DETAILED DESCRIPTION OF PREFERRED EMBODIMENTS

[0032] Illustrative embodiments of the invention are described below. In the interest of clarity, not all features of an actual implementation are described in this specification. It will of course be appreciated that in the development of any such actual embodiment, numerous implementation-specific decisions must be made to achieve the developers' specific goals, such as compliance with system-related and business-related constraints, which will vary from one implementation to another. Moreover, it will be appreciated that such a development effort might be complex and time-consuming, but would nevertheless be a routine undertaking for those of ordinary skill in the art having the benefit of this disclosure.

[0033] It is to be understood that the systems and methods described herein may be implemented in various forms of hardware, software, firmware, special purpose processors, or a combination thereof. In particular, the present invention is preferable implemented as an application comprising program instructions that are tangibly embodied on one or more program storage devices (e.g., hard disk, magnetic floppy disk, RAM, ROM, CD ROM, etc.) and executable by any device or machine comprising suitable architecture, such as a general purpose digital computer having a processor, memory, and input/output interfaces. It is to be further understood that, because some of the constituent system components and process steps depicted in the accompanying Figures are preferably implemented in software, the connections between system modules (or the logic flow of method steps) may differ depending upon the manner in which the present invention is programmed. Given the teachers herein, one of ordinary skill in the related art will be able to contemplate these and similar implementations of the present invention.

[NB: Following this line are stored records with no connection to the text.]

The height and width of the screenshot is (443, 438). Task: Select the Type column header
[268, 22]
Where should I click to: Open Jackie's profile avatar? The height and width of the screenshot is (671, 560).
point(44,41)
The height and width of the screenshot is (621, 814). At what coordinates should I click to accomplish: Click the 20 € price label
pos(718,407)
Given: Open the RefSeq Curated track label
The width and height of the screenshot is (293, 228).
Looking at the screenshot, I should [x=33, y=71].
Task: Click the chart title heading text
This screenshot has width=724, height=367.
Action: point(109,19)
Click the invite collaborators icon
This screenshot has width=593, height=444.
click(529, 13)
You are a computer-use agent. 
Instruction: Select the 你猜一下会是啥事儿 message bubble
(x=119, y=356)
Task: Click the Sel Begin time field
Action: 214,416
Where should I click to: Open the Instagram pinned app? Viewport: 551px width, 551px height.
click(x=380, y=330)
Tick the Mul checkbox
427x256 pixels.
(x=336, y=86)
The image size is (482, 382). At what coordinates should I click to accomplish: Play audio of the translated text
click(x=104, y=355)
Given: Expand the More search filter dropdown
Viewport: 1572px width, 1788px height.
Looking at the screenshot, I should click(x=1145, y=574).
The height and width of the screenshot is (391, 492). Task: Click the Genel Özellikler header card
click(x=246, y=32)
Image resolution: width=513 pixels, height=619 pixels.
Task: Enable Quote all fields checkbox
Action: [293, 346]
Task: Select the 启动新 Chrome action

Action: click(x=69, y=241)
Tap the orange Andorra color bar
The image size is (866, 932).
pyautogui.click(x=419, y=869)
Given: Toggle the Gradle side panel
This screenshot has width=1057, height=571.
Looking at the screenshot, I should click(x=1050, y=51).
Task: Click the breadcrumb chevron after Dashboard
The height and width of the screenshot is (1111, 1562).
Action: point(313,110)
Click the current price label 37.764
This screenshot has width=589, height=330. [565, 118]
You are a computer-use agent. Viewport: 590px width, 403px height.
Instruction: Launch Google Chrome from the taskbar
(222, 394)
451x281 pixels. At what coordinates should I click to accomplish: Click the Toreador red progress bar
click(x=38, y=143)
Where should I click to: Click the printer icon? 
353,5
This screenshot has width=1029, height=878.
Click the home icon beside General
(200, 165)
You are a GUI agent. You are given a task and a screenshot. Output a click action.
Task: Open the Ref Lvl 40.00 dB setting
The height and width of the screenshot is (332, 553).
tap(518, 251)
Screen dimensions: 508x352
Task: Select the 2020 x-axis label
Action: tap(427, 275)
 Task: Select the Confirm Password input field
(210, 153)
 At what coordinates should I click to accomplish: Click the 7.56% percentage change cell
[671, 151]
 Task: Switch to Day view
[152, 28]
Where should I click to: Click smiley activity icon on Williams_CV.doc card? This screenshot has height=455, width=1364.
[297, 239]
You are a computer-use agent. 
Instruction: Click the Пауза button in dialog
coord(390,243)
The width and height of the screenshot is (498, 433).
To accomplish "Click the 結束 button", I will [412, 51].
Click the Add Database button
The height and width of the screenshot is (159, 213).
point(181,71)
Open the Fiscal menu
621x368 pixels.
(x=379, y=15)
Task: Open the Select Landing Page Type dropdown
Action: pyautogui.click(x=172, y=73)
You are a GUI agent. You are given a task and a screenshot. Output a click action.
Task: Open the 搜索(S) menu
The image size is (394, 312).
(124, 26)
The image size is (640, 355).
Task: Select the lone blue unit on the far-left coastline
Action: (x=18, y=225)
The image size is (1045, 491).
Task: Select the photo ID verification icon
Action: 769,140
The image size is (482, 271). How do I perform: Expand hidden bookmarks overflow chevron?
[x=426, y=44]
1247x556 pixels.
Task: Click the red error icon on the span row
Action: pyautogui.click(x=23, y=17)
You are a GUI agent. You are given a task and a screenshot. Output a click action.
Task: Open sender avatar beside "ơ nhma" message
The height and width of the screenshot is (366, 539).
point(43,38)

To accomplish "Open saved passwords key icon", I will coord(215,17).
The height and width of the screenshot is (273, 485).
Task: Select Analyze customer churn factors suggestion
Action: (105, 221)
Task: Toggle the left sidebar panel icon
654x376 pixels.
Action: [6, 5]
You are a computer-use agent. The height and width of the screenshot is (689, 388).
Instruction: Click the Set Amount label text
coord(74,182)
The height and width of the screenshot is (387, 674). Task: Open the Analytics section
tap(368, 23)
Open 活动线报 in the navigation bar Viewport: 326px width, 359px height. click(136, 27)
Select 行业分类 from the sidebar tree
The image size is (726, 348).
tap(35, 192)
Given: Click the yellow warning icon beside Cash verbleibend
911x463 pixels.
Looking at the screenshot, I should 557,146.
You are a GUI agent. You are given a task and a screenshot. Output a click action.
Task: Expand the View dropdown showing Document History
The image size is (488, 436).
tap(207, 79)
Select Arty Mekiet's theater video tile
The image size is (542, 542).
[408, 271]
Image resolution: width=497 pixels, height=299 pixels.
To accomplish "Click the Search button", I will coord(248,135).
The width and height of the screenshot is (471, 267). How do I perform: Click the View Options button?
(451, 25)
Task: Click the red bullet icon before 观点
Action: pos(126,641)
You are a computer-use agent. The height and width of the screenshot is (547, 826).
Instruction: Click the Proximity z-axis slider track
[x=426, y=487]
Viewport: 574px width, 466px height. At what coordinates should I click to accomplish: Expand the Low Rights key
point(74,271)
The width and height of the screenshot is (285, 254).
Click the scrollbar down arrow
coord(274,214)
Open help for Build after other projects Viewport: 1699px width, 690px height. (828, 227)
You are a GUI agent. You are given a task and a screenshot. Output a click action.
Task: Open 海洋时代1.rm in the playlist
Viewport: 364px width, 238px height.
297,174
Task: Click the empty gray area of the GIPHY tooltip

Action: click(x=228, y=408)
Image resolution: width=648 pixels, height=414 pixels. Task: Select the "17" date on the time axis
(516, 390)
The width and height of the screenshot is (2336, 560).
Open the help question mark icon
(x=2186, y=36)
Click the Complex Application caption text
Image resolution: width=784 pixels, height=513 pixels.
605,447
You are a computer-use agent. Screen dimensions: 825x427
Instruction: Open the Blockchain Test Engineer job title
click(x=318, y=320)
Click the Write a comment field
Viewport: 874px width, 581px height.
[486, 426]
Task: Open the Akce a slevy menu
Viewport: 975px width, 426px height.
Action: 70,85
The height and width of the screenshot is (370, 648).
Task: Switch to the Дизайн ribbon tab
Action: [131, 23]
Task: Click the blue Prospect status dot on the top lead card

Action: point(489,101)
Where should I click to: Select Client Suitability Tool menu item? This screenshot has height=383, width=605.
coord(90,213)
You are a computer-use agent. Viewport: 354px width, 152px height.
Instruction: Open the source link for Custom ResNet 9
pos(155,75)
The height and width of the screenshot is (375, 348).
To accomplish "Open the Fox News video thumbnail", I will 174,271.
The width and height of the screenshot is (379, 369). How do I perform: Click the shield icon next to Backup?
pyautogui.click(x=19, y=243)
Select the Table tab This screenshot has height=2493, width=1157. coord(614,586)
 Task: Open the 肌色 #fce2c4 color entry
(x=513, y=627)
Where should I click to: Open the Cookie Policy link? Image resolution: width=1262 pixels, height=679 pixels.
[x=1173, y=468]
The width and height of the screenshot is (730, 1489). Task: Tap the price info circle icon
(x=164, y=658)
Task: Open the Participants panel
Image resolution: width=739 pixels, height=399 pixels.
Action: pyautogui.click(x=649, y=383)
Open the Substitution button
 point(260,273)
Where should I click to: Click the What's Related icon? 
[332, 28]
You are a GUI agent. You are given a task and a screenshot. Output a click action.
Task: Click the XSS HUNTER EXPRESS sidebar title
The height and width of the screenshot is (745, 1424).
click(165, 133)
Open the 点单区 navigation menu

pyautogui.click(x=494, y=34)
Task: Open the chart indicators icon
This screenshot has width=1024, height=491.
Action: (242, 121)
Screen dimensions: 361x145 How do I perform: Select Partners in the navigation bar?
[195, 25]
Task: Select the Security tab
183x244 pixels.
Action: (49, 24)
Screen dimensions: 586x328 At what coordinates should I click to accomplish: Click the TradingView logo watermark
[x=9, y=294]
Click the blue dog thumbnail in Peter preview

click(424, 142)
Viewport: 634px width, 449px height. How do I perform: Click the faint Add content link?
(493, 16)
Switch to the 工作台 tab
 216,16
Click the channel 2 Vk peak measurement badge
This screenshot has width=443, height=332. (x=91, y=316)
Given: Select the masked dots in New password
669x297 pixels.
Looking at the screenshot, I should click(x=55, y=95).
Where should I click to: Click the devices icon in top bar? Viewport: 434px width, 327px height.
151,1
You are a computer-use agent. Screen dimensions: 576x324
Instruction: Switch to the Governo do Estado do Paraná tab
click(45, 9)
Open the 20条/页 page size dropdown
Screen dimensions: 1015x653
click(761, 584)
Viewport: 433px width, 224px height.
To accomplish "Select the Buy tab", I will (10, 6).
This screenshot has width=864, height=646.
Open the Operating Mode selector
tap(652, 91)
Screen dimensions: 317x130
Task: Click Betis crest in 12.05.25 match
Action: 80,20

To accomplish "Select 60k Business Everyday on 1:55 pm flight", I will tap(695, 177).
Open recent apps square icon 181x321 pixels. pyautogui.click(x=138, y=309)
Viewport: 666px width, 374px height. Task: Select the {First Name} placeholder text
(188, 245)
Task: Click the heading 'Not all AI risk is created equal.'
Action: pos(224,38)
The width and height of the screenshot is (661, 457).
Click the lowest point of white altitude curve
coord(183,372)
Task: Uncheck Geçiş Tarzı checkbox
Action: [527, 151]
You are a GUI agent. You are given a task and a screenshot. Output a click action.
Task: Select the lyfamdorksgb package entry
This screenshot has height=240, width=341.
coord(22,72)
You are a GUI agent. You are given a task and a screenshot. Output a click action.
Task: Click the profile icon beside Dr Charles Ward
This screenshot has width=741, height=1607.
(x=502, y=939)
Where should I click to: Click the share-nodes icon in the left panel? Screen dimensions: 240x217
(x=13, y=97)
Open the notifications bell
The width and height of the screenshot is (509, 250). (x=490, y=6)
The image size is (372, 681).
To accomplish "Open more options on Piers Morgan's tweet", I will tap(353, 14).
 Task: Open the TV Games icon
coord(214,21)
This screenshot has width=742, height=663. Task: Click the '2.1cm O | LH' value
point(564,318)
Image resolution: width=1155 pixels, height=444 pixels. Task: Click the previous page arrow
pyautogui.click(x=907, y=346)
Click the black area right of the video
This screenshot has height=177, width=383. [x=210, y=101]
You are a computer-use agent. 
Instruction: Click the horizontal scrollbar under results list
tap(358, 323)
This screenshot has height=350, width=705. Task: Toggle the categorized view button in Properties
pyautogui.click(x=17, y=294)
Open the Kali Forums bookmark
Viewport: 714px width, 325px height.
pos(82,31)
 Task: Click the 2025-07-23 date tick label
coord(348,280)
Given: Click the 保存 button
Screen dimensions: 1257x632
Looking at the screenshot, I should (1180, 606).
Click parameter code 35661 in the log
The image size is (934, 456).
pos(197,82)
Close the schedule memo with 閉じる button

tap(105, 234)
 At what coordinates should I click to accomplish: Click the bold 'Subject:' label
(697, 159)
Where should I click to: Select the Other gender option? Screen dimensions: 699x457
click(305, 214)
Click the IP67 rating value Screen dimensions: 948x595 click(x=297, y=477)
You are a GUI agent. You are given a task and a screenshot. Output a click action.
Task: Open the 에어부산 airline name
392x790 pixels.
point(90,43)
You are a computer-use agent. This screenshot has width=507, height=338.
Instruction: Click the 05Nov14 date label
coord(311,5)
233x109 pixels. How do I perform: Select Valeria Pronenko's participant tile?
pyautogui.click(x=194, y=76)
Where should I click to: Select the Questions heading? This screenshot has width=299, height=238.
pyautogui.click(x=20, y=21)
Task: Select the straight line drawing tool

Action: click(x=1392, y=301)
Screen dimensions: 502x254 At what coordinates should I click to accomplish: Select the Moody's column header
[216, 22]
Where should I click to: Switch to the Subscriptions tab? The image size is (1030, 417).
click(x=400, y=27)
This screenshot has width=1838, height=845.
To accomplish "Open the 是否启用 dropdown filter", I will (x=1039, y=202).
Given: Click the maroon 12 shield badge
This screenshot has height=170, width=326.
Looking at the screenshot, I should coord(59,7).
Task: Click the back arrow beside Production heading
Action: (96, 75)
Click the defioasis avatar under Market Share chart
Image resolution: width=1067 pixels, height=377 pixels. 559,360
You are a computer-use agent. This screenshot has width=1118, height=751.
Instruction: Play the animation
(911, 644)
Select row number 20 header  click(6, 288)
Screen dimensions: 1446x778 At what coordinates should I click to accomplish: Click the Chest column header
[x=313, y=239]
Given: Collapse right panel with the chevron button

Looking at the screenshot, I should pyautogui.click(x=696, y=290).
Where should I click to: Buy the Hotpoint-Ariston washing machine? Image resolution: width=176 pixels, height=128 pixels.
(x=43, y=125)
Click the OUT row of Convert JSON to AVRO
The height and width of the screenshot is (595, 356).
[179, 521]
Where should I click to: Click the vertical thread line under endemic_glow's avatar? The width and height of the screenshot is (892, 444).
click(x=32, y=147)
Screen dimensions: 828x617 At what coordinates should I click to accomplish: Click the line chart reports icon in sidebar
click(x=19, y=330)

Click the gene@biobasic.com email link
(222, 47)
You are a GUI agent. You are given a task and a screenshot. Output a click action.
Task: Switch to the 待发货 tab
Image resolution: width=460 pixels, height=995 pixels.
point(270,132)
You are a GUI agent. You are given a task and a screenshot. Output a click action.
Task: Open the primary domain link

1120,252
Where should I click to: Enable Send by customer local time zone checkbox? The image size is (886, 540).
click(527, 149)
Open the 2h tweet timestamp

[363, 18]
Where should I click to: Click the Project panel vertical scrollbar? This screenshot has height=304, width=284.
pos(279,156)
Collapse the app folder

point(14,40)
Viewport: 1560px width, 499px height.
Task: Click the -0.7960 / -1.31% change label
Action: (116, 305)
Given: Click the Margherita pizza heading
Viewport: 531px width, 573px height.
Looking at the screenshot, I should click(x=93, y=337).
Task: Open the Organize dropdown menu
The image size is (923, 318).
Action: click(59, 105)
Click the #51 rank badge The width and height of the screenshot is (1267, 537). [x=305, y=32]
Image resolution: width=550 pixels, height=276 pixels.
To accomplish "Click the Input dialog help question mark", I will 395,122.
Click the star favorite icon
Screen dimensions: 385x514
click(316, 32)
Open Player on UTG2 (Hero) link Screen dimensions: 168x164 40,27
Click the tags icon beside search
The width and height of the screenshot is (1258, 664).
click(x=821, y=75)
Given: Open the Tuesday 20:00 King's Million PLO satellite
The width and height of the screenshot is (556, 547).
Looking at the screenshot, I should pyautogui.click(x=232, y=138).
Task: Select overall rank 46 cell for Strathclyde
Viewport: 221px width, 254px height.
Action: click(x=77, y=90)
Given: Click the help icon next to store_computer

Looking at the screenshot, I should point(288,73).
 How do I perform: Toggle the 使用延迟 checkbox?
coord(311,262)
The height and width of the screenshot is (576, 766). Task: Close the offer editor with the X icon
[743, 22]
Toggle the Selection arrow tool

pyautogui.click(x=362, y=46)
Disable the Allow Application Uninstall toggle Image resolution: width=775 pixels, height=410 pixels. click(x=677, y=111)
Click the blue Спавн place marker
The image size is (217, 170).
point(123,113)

[0034] Referring now to the drawings, FIG. 1 illustrates an exemplary process of mining a delta-cluster. Conventional subspace clustering models generally capture points/vectors/objects (hereinafter referred to as “objects”) that are physically close to each other. The present invention, however, captures objects that have coherent dimensions/behaviors/attributes (hereinafter referred to as “attributes). The main objective of delta-clusters is to capture a set of objects and a set of attributes such that the objects exhibit strong coherence on the set of attributes despite the fact that the objects may be physically far apart. In other words, the delta-cluster model captures objects that may bear a non-zero bias. Conventional subspace clustering models can be viewed as a cluster of objects with zero bias (i.e., the objects are physically close to each other).

[0035] Referring again to FIG. 1, a set of k initial clusters is generated and stored (at 105) in C. The variable previousCluster is initialized (at 105) with the value stored in C. In the present invention, C is used to store the current status of the k clusters, and previousCluster is used to store the best result obtained at a given point in the process. The number of clusters, k, may be user-defined. The process then enters a loop that begins by determining (at 110) the best action for each row and column. The term “action,” as used in the present disclosure, is defined in relation to a row or column in a cluster. Given a row or column x and a cluster Ci, the action A(x, Ci) is definite as the change of membership of x with respect to Ci. If x is not included in Ci, then A(x, Ci) denotes the addition of x to Ci. If x is included in Ci, then A(x, Ci) denotes the removal of x from Ci. Because there are k clusters, k actions will be associated with each row or column, among which the best action is determined (at 110). A total of n+m actions will be returned (at 110)—one for each of the n rows and m columns. The action order to perform the n+m actions is determined (at 115). The actions are then performed (at 120) according to the order determined (at 115). A decision is made (at 125) to determine whether quality of clustering is improving. If so, the process continues to another iteration, looping back to determining (at 110) the best action for each row and column. If not, the clustering store in previousCluster is returned (at 130) and the process terminates.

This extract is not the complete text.